* Items listed in a dataset:
——————

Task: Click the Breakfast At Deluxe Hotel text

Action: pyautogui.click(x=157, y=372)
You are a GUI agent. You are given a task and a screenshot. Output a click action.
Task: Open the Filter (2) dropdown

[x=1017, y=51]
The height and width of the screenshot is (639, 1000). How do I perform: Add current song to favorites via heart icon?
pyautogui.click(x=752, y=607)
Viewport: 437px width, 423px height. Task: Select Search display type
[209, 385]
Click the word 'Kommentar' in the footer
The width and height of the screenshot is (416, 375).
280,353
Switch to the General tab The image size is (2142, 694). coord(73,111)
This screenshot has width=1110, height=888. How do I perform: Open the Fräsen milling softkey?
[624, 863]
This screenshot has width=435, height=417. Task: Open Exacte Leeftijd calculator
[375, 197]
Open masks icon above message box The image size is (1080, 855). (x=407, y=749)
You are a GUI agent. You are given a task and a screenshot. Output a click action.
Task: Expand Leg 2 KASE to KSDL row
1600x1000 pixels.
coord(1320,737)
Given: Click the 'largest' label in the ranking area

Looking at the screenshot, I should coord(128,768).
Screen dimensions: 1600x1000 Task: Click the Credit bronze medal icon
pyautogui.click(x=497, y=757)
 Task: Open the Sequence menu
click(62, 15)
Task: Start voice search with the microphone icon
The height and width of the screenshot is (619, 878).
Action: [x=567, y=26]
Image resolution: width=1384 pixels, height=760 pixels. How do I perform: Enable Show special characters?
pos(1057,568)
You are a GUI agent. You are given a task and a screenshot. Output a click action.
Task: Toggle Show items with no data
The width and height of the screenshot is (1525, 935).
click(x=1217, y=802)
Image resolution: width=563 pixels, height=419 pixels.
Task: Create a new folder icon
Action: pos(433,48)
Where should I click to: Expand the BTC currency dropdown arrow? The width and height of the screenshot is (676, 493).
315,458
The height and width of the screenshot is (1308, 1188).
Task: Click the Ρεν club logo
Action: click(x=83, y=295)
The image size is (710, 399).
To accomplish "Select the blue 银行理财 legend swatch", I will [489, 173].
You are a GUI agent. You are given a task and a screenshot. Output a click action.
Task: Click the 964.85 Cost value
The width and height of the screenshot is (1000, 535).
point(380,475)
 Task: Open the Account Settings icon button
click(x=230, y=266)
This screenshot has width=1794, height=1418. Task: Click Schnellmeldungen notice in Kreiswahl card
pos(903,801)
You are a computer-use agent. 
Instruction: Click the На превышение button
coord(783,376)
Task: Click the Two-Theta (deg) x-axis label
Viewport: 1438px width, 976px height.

——————

* Your instructions:
The response should consist of every record, written out exactly as given.

* Answer to this exercise:
Task: Click the Breakfast At Deluxe Hotel text

Action: pyautogui.click(x=157, y=372)
You are a GUI agent. You are given a task and a screenshot. Output a click action.
Task: Open the Filter (2) dropdown

[x=1017, y=51]
The height and width of the screenshot is (639, 1000). How do I perform: Add current song to favorites via heart icon?
pyautogui.click(x=752, y=607)
Viewport: 437px width, 423px height. Task: Select Search display type
[209, 385]
Click the word 'Kommentar' in the footer
The width and height of the screenshot is (416, 375).
280,353
Switch to the General tab The image size is (2142, 694). coord(73,111)
This screenshot has width=1110, height=888. How do I perform: Open the Fräsen milling softkey?
[624, 863]
This screenshot has width=435, height=417. Task: Open Exacte Leeftijd calculator
[375, 197]
Open masks icon above message box The image size is (1080, 855). (x=407, y=749)
You are a GUI agent. You are given a task and a screenshot. Output a click action.
Task: Expand Leg 2 KASE to KSDL row
1600x1000 pixels.
coord(1320,737)
Given: Click the 'largest' label in the ranking area

Looking at the screenshot, I should coord(128,768).
Screen dimensions: 1600x1000 Task: Click the Credit bronze medal icon
pyautogui.click(x=497, y=757)
 Task: Open the Sequence menu
click(62, 15)
Task: Start voice search with the microphone icon
The height and width of the screenshot is (619, 878).
Action: [x=567, y=26]
Image resolution: width=1384 pixels, height=760 pixels. How do I perform: Enable Show special characters?
pos(1057,568)
You are a GUI agent. You are given a task and a screenshot. Output a click action.
Task: Toggle Show items with no data
The width and height of the screenshot is (1525, 935).
click(x=1217, y=802)
Image resolution: width=563 pixels, height=419 pixels.
Task: Create a new folder icon
Action: pos(433,48)
Where should I click to: Expand the BTC currency dropdown arrow? The width and height of the screenshot is (676, 493).
315,458
The height and width of the screenshot is (1308, 1188).
Task: Click the Ρεν club logo
Action: click(x=83, y=295)
The image size is (710, 399).
To accomplish "Select the blue 银行理财 legend swatch", I will [489, 173].
You are a GUI agent. You are given a task and a screenshot. Output a click action.
Task: Click the 964.85 Cost value
The width and height of the screenshot is (1000, 535).
point(380,475)
 Task: Open the Account Settings icon button
click(x=230, y=266)
This screenshot has width=1794, height=1418. Task: Click Schnellmeldungen notice in Kreiswahl card
pos(903,801)
You are a computer-use agent. 
Instruction: Click the На превышение button
coord(783,376)
Task: Click the Two-Theta (deg) x-axis label
Viewport: 1438px width, 976px height.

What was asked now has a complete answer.